Um crime meticulosamente planejado, motivado por ganância e encoberto por documentos falsos. É assim que a Polícia Civil (PC) descreve a trama que levou à morte de Everaldo Gregório de Souza (de 60 anos) e do norte-americano Thomas Stephen Lydon (de 65 anos): casal que vivia há mais de 30 anos em Governador Valadares (Vale do Rio Doce – MG).
Um morreu seis dias após o falecimento do outro, em junho deste ano, e chegaram a ser enterrados como se os óbitos fossem por causas naturais.
A suspeita de familiares levou à exumação dos corpos e deu início a uma investigação que revelou um esquema de envenenamento supostamente arquitetado pela irmã de Everaldo (de 52 anos) com a ajuda de um homem (de 35 anos) amigo do casal.
Os dois envolvidos foram presos em 4/11. Dias depois, com a conclusão do inquérito, a corporação divulgou detalhes do caso e indiciou cinco pessoas pelo duplo homicídio. Grupo esse que, segundo a PC, movimentou mais de R$ 2 milhões após os óbitos.
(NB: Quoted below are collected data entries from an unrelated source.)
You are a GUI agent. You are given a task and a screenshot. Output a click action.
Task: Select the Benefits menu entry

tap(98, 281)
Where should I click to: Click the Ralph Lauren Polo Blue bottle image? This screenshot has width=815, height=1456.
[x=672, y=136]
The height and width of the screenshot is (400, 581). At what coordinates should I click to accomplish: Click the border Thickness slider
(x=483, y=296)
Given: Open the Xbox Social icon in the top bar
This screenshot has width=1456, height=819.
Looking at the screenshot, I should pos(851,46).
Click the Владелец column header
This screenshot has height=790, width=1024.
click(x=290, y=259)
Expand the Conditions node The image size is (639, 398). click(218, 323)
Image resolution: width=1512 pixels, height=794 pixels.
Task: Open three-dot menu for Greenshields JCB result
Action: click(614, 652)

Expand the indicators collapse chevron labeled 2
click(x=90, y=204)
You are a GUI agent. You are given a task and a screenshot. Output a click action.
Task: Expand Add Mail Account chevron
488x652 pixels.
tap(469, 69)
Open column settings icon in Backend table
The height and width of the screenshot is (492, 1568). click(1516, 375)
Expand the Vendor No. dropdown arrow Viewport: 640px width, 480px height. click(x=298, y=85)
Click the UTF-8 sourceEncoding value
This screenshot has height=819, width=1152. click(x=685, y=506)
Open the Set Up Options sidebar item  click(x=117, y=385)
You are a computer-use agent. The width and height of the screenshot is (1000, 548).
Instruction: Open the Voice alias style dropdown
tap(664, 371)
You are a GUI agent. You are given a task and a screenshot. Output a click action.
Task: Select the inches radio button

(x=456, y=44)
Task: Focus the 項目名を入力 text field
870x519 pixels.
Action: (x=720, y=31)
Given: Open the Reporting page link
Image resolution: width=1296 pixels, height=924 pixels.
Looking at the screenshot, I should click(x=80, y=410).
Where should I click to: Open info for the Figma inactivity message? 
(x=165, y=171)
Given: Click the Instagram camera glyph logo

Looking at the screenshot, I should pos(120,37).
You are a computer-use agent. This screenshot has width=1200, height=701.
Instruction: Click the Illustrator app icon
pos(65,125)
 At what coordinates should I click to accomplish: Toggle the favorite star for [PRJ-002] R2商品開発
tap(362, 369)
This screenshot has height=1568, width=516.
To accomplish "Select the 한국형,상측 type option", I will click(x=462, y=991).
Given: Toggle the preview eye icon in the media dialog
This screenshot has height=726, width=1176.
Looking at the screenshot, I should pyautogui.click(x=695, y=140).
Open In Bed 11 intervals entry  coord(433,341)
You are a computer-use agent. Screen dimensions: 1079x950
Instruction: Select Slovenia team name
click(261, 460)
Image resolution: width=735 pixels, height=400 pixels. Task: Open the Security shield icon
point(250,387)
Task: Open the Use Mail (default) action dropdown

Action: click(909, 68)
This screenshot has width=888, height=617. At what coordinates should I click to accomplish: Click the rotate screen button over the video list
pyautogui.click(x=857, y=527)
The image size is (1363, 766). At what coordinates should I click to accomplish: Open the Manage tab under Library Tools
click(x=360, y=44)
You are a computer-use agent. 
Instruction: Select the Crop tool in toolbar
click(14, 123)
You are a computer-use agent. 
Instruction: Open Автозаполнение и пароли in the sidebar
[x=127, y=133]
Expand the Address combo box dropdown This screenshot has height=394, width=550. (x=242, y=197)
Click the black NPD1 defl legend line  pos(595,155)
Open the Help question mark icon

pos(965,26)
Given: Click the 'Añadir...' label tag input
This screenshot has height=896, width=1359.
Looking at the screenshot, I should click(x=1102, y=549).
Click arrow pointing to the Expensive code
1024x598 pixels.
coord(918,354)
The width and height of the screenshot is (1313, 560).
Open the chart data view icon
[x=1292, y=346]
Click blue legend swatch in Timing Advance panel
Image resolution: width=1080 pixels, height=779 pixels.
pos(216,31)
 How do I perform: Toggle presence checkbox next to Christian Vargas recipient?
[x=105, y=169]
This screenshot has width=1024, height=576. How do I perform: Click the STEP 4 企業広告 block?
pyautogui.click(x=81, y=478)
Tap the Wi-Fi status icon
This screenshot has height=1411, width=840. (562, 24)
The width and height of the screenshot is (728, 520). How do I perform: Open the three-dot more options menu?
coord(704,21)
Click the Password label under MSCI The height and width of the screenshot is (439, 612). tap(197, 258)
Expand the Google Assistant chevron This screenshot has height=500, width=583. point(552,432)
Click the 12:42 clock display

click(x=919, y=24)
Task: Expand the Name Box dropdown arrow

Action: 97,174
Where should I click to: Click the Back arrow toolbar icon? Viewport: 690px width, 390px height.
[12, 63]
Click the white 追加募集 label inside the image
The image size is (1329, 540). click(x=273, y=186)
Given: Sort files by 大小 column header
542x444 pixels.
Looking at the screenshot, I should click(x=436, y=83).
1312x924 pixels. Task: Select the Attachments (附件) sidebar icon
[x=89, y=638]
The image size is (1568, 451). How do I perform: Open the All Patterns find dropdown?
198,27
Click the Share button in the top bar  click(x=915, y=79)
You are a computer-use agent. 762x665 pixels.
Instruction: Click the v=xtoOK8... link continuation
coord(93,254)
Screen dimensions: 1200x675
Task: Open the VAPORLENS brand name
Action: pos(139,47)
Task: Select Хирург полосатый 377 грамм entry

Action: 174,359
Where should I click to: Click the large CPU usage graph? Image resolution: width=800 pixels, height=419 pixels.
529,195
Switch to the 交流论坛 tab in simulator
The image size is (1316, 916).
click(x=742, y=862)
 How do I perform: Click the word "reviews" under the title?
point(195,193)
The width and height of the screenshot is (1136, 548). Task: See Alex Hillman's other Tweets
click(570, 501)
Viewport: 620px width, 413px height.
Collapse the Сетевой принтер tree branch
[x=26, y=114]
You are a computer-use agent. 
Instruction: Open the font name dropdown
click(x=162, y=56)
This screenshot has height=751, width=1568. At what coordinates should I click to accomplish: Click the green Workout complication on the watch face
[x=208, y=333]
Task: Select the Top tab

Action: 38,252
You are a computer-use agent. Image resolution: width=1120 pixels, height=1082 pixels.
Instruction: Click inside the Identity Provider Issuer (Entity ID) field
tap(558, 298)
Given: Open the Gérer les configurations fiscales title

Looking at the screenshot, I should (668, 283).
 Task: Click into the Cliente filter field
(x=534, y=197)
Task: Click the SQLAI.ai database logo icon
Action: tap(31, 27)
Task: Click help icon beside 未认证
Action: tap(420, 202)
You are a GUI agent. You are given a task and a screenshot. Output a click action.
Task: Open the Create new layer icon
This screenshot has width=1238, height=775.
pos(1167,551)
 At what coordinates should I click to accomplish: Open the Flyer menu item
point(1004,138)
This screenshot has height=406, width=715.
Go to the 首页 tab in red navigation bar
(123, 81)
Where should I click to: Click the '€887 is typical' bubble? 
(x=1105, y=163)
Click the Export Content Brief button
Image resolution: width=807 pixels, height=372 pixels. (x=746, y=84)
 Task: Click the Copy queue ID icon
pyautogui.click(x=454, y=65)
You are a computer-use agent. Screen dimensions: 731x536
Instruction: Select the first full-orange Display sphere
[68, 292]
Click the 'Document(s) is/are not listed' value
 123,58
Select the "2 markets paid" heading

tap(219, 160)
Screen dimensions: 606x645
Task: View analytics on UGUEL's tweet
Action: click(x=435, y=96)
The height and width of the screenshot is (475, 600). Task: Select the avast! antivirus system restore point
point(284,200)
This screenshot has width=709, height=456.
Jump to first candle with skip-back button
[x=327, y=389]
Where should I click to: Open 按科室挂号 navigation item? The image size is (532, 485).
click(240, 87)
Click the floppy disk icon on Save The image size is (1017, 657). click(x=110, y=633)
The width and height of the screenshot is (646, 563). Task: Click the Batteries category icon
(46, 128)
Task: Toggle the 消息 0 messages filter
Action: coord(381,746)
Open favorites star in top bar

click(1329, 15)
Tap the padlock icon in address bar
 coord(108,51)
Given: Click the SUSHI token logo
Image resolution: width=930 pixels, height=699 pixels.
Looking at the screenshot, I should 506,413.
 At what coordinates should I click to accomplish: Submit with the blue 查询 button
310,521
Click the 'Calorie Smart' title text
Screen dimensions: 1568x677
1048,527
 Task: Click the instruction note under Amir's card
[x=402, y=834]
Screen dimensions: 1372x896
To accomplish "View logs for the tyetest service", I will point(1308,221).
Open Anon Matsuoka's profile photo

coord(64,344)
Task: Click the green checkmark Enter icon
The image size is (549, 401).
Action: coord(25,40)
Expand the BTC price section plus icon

Entre os indiciados está uma advogada que teria coagido testemunhas durante a apuração.
Os demais, cujas identidades não foram reveladas, responderão por homicídio qualificado, associação criminosa, fraude processual, falsificação de documentos, estelionato e lavagem de dinheiro.
RECEITAS FALSAS E MEDICAMENTOS LETAIS
A PC apurou que os homicídios foram cometidos por meio da administração de medicamentos letais dissolvidos em bebidas.
Perícias apontaram intoxicação nas duas vítimas. Para adquirir os remédios, a principal suspeita utilizou receitas médicas falsificadas. Carimbos e receituários foram apreendidos na casa do amigo.
Médicas, que os nomes aparecem nos documentos, negaram ter emitido as prescrições.
MOVIMENTAÇÕES FINANCEIRAS APÓS AS MORTES
Com a morte do casal, o grupo (segundo a PC) teria movimentado valores que incluíram o resgate de uma aplicação de aproximadamente R$ 379,2 mil e a tentativa de venda do imóvel das vítimas por R$ 950 mil.
Também foram identificadas abordagens a testemunhas, resultando na imposição de medidas cautelares à advogada investigada.
Por determinação judicial, cerca de R$ 1,5 milhão em ativos financeiros foram bloqueados, além da restrição de veículos em nome dos suspeitos, visando à reparação dos danos patrimoniais causados aos herdeiros.
O delegado Ciro Roldão, responsável pela investigação, destacou que se tratou de um caso de alta complexidade. “O trabalho policial demandou integração entre diversos setores da instituição, reunindo provas técnicas, documentais e testemunhais que permitiram esclarecer a dinâmica dos crimes e identificar os envolvidos”, disse.